• [SECCIÓN DE TEXTO]:
################
Siempre me ha llamado la atención un hecho contrastado: hay personas que solo se ríen con una serie, o con una película de humor, cuando están acompañadas. “Es como el famoso koan: si no hay nadie cerca para oír tus carcajadas, ¿Para qué soltarlas?”, me suelen decir. Pero la risa no es un fenómeno de ondas de reacción como la caída de un árbol, debería ser una manifestación espontánea, e incluso incontrolable, de nuestras almas en completa desinhibición. La risa es un regalo de nuestro complejo sistema cerebral, sano y adictivo. Y yo, que no entiendo esa actitud medio de sociópata, no puedo con The Office (USA). En la intimidad, en público, o donde sea, me parto con Michael Scott y compañía.
El secreto de esta adaptación norteamericana de la homónima teleserie británica radica, en primer lugar, en la originalidad del proyecto: una mezcla entre sit-com, reality show y falso documental que, aunque en un principio nos desconcierte, proporciona un volumen al humor pocas veces visto hasta ahora. Originalidad y adaptación casan bien, en este caso, porque los creadores de la versión británica, Ricky Gervais y Stephen Merchant, son también aquí guionistas y productores ejecutivos. Aparcaron The Office (UK) tras 14 entregas, y se fueron a juntar con Greg Daniels, casi nadie: ganador de un Emmy por Saturday Night Lives, co-guionista de un alabado capítulo de Seinfeld, y de algunos de los grandes episodios de Los Simpsons, y responsable también de The King Of Hill (la segunda serie de animación más longeva de EEUU tras Los Simpsons). El resultado es un producto con leves toques de humor inglés, una serie ágil y dinámica que ha logrado redimensionar la comedia.
################
• [DATOS PROPORCIONADOS]:
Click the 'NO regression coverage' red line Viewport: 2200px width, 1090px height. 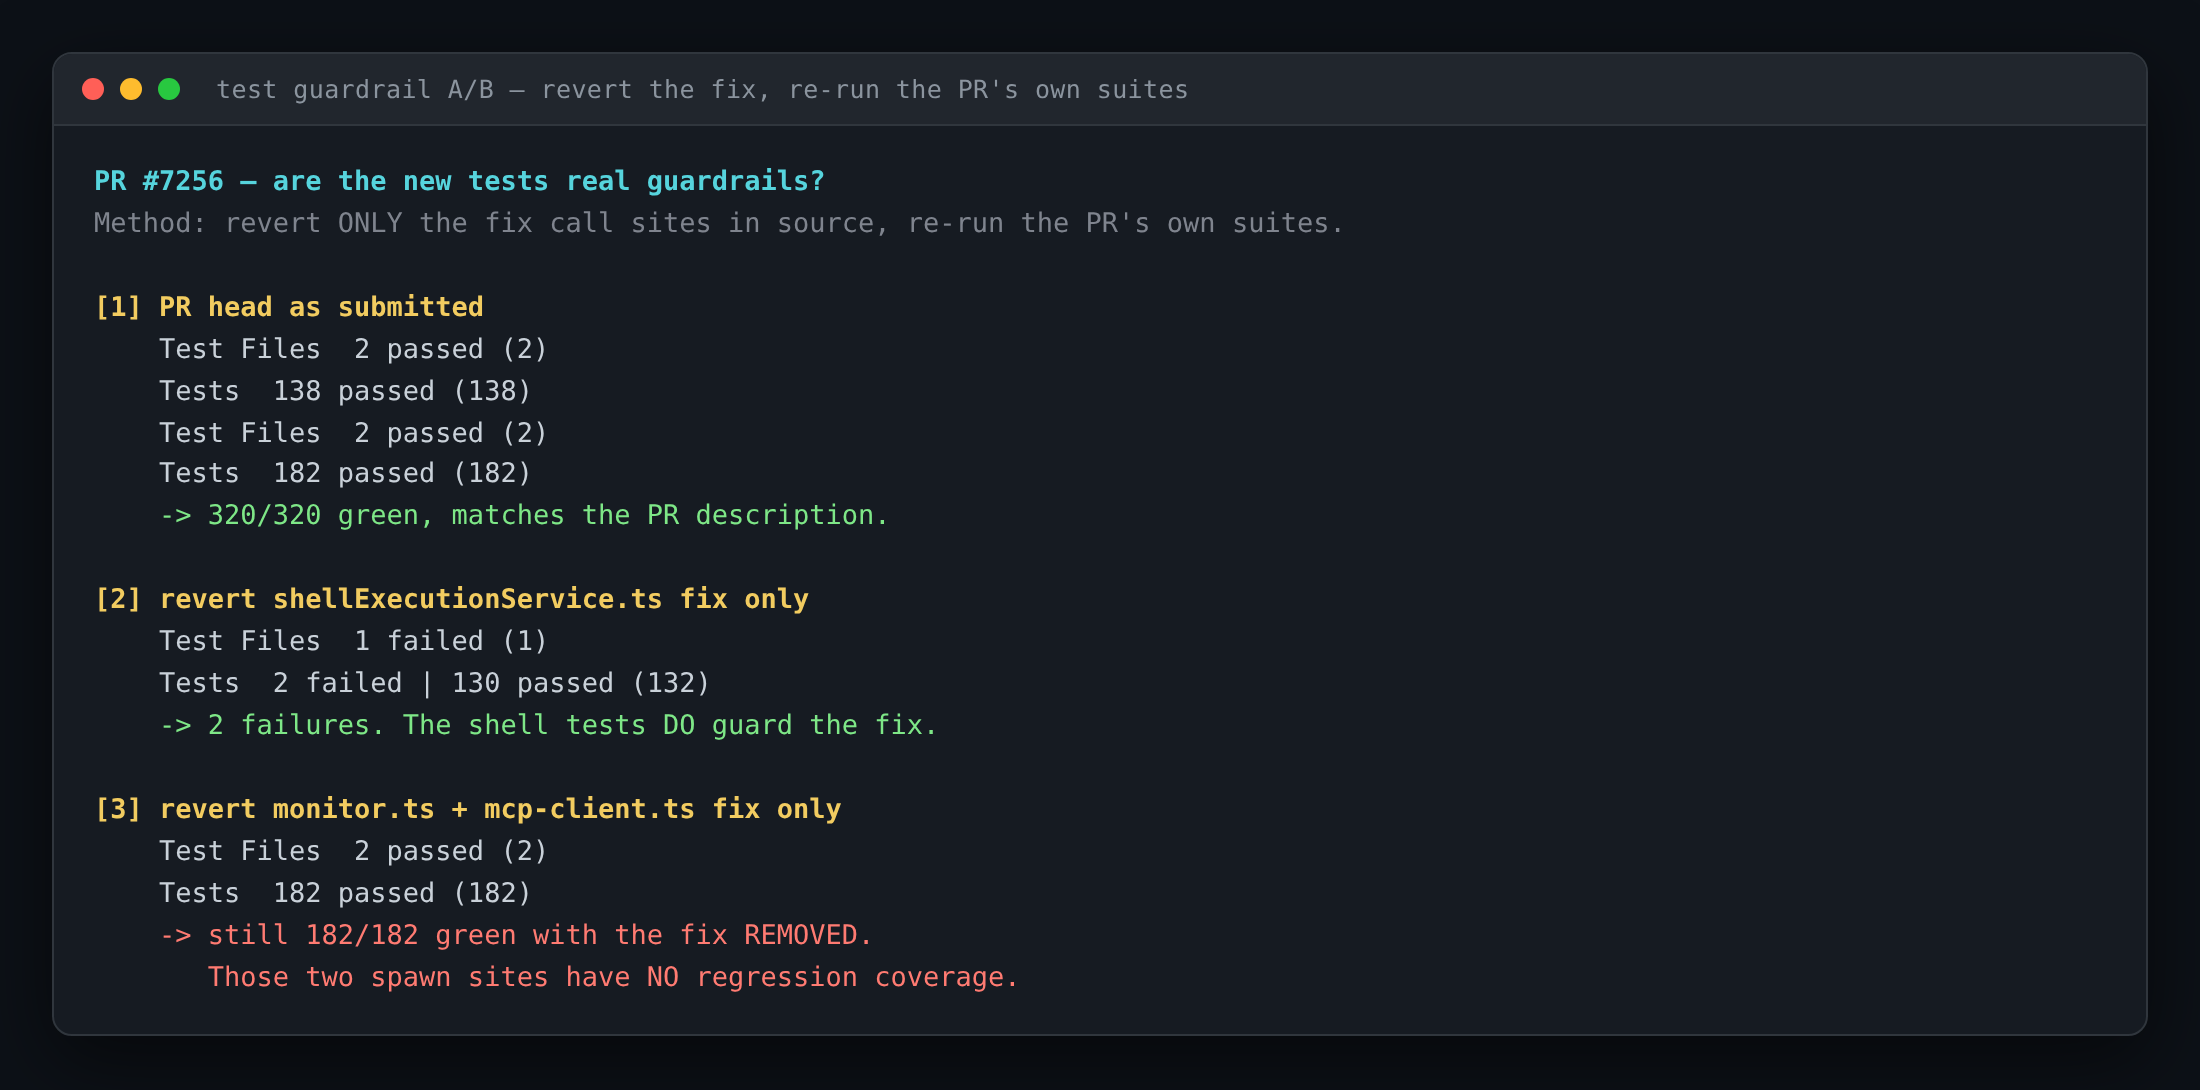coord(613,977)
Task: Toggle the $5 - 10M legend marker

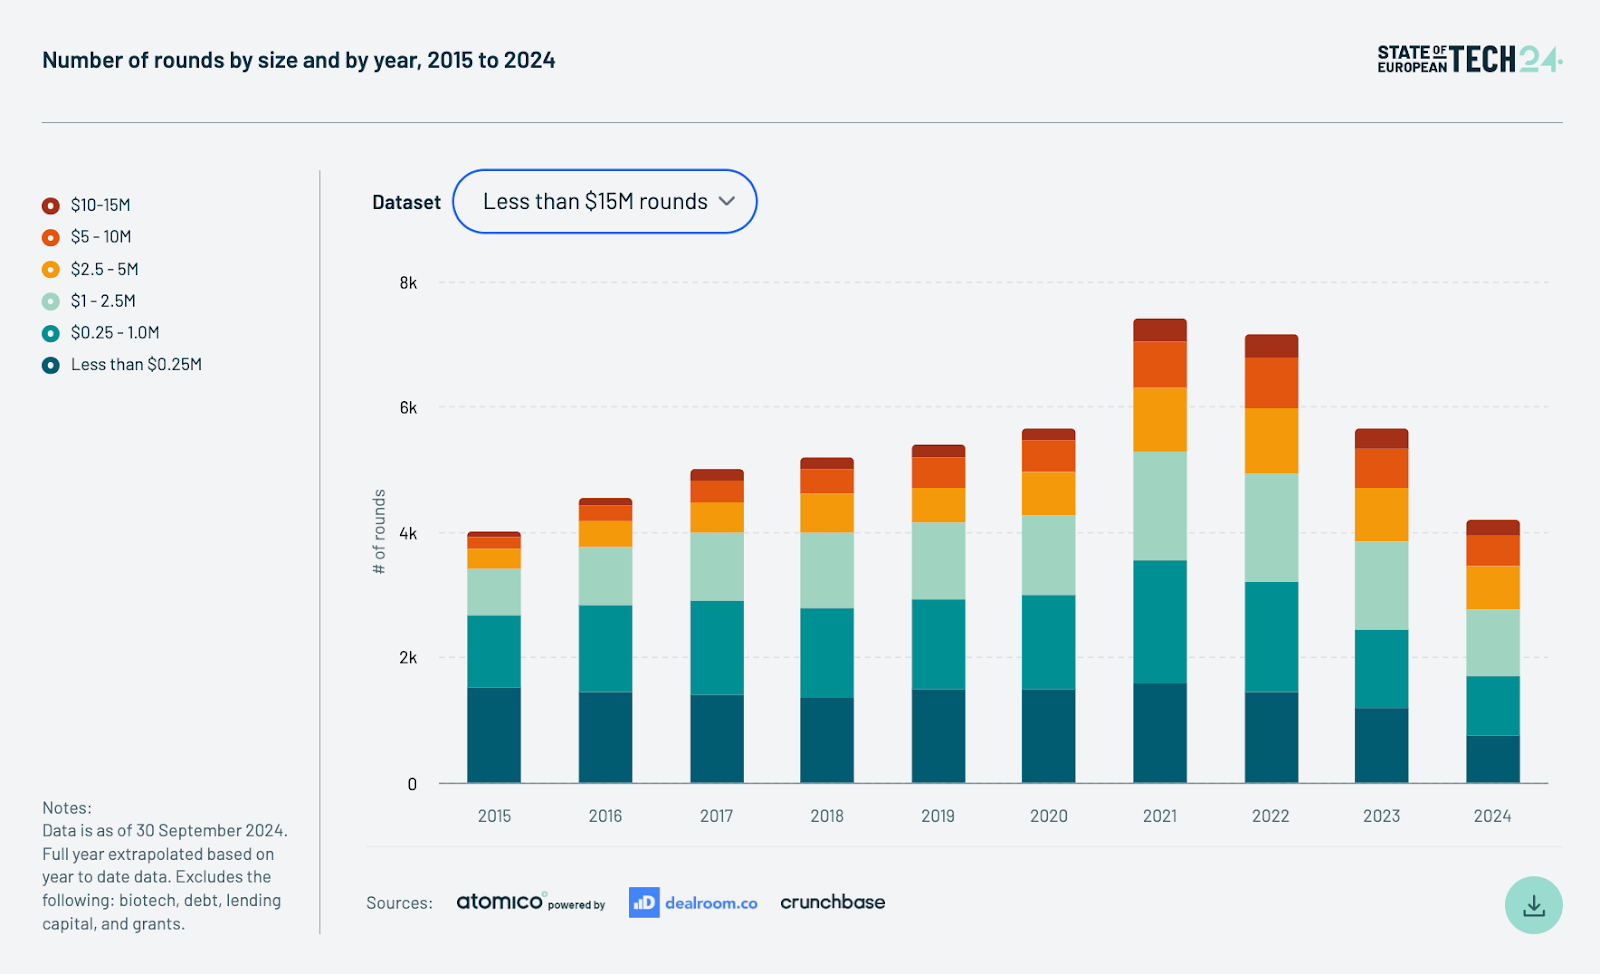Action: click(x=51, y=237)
################
• [TRABAJO POR HACER]:
a - Repite sin cambios todo lo que va desde "Siempre me ha" hasta "Scott y compañía." en el texto sobre The Office.
b - Sigue escribiendo el texto sobre The Office a partir de su última oración.
Este material no guarda relación con el texto sobre The Office.

• [RESULTADOS FINALES]:
a -
Siempre me ha llamado la atención un hecho contrastado: hay personas que solo se ríen con una serie, o con una película de humor, cuando están acompañadas. “Es como el famoso koan: si no hay nadie cerca para oír tus carcajadas, ¿Para qué soltarlas?”, me suelen decir. Pero la risa no es un fenómeno de ondas de reacción como la caída de un árbol, debería ser una manifestación espontánea, e incluso incontrolable, de nuestras almas en completa desinhibición. La risa es un regalo de nuestro complejo sistema cerebral, sano y adictivo. Y yo, que no entiendo esa actitud medio de sociópata, no puedo con The Office (USA). En la intimidad, en público, o donde sea, me parto con Michael Scott y compañía.

b -
Las cámaras se adentran en la oficina de Scranton (Pennsylvania) de una empresa de papel de segunda, Dunder Mifflin, y de la mano su excéntrico jefe, Michael Scott (Steve Carell), asistimos al funcionamiento de ésta, a la convivencia dentro de ella y, aparentemente de refilón, a las vidas y vivencias de los personajes que allí trabajan. Pam (Jenna Fischer), la recepcionista, prometida pero enamorada de Jim (John Krasinski), el simpático vendedor, genio creador de ingeniosas bromas que vierte sobre Dwight (Rainn Wilson), ultra-metódico y arisco líder de ventas, fiel seguidor de su jefe, y de toda autoridad constituida; Ryan (B.J. Novak, también guionista y productor ejecutivo), el nuevo: becario y único con estudios en empresariales; Kevin, un gordo y calvo contable baterista, la áspera y quisquillosa Ángela, la adorable Phyllis, el irónico Stanley...Aparentemente nada nuevo, solo estereotipos que revientan por hacer del tópico un extremo.
Lo realmente destacable de The Office es que el punto de vista del espectador se ha visto alterado. No solo es que estemos presentes en la oficina, es que los personajes lo saben, y de hecho juegan constantemente con ello. La acción, propiamente dicha, se intercala con pequeños cortes de entrevistas, a modo de confesionario, con lo que nace esa especie de doble cara que presentan los personajes. Pero además miran, de reojo o incluso directa y descaradamente, a la cámara, accedemos a filias y fobias entre ellos, supuestamente of record y, sobre todo en lo que respecta al jefe, Michael Scott, presenciamos una doble visión del día a día de la oficina: su deformada e idílica idea de lo que es una oficina, y la verdadera reacción de los demás ante sus afectuosas excentricidades. Hay que decir que el verdadero hilo argumental de la serie es ese extravagante, inocentón y exasperante jefe, ese adorable, bienintencionado y pesado alto directivo, incompetente y pseudo-carismático, ese Michael Scott capaz de generar en nosotros vergüenza ajena y compasión casi en el mismo instante, que hace todo lo posible por mantener unido, motivado y feliz a su grupo de subalternos, a quienes considera y adora cariñosamente como a la familia que, aparentemente, no tiene.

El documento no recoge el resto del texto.